━━ Materials provided

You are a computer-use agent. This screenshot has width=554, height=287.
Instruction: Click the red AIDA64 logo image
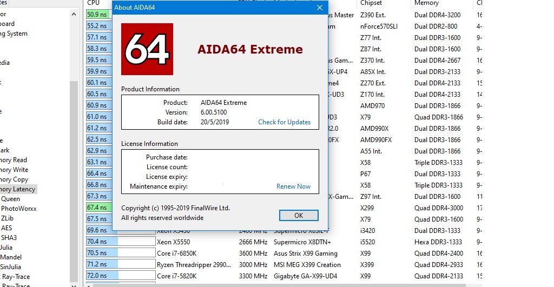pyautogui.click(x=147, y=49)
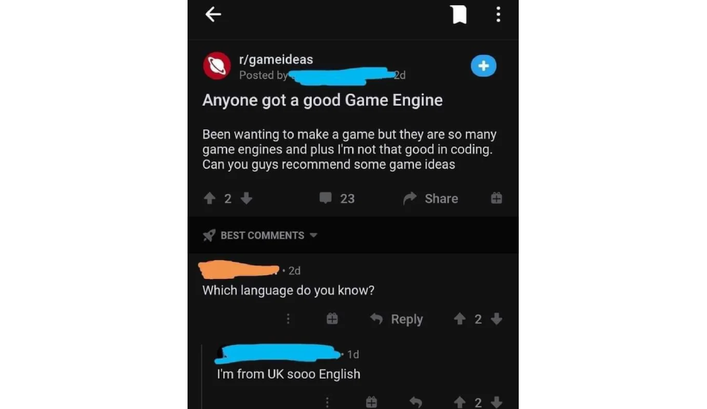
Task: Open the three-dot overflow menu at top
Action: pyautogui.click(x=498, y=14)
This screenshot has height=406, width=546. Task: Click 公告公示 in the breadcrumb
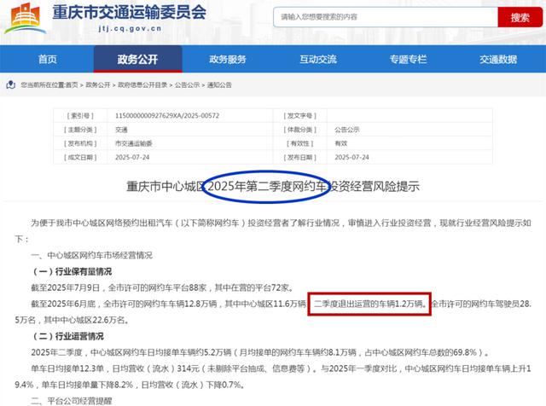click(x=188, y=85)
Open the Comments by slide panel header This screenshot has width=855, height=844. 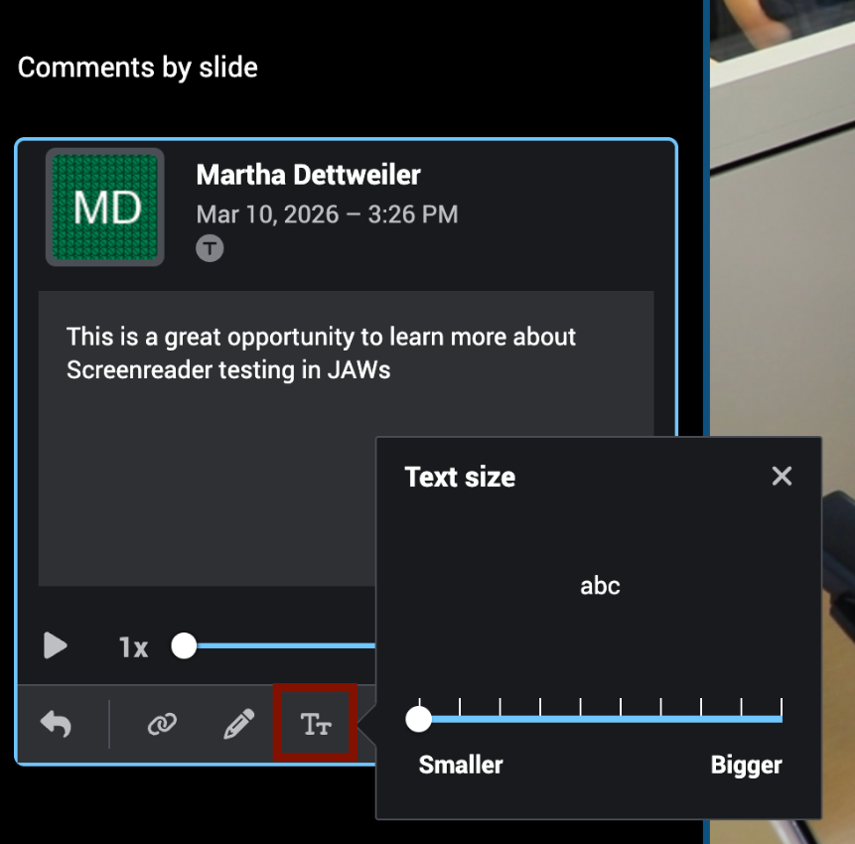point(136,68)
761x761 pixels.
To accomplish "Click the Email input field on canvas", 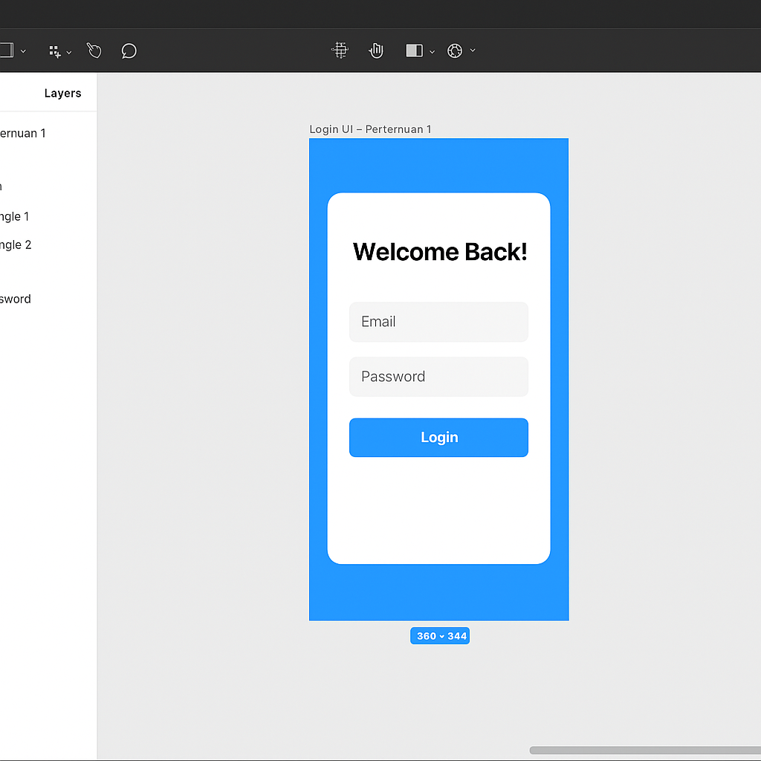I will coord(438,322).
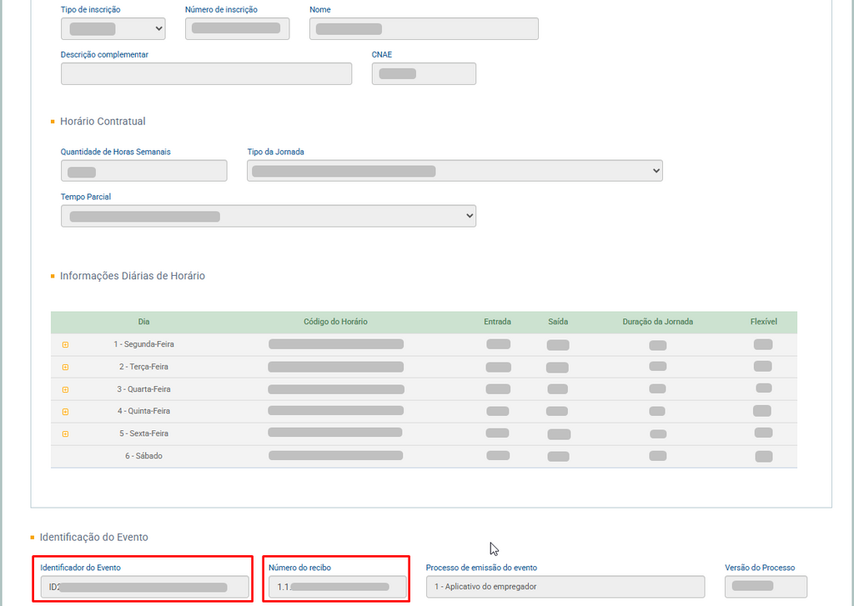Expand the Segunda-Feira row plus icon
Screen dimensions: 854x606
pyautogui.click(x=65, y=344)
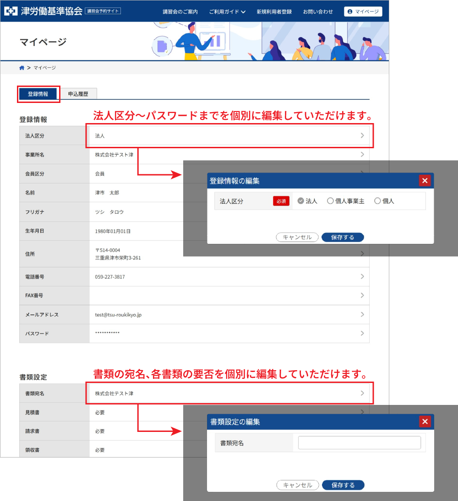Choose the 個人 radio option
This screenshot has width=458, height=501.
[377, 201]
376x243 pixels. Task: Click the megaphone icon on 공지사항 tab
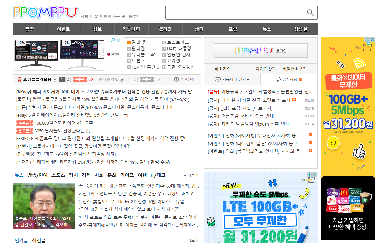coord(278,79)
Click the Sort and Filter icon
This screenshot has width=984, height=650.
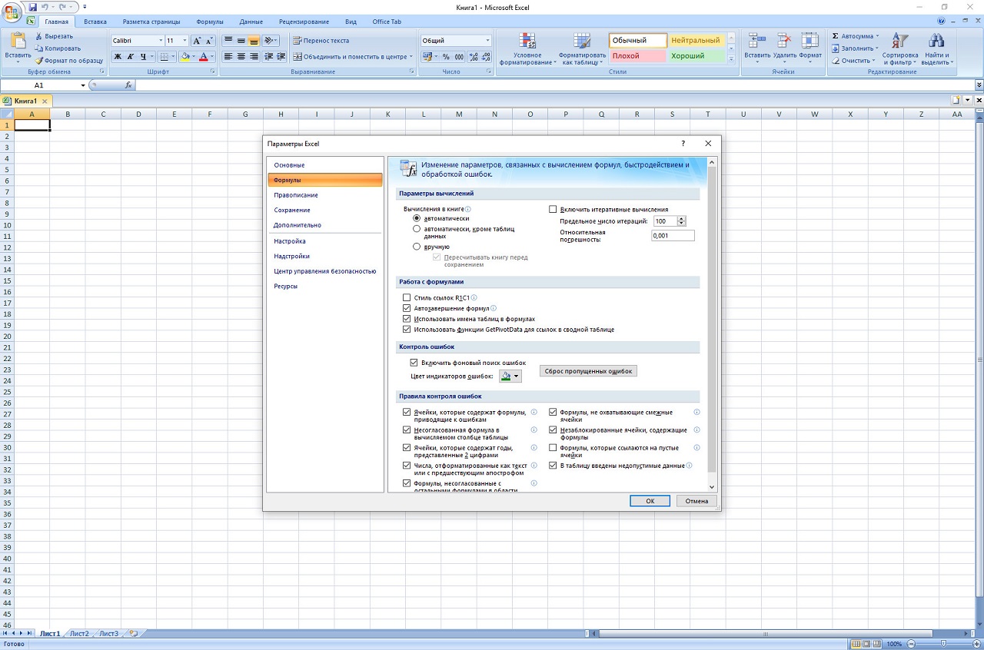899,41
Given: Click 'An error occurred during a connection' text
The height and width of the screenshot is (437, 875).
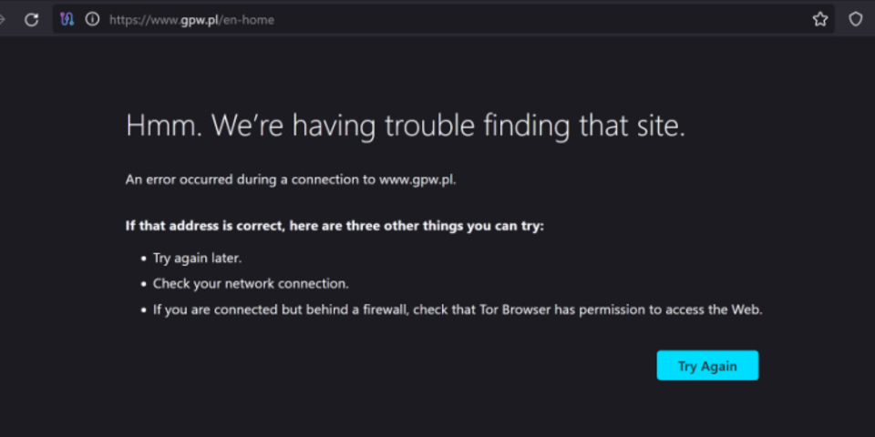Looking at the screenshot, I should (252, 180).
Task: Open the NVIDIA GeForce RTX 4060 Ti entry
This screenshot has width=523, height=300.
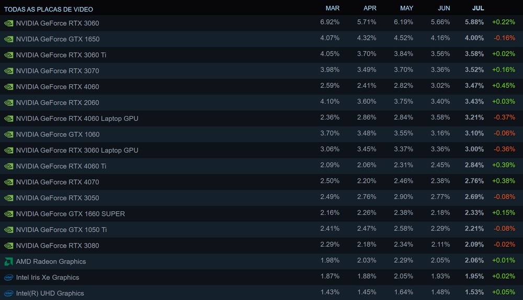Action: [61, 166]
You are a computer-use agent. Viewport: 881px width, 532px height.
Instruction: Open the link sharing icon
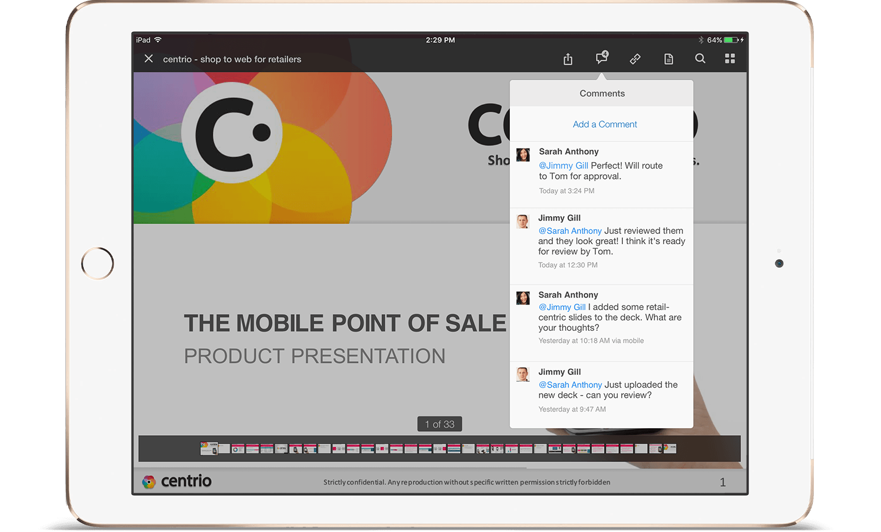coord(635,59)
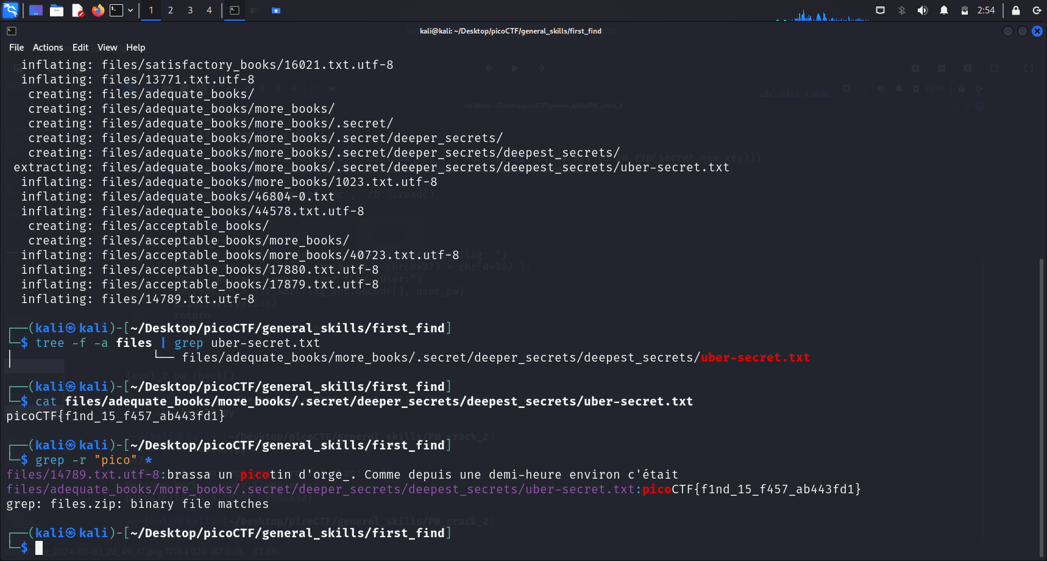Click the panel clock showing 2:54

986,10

━━━━

▸ Required action:
Check the data above line by line for the word "computer". State only how many lines contain it.

▸ Expected output:
2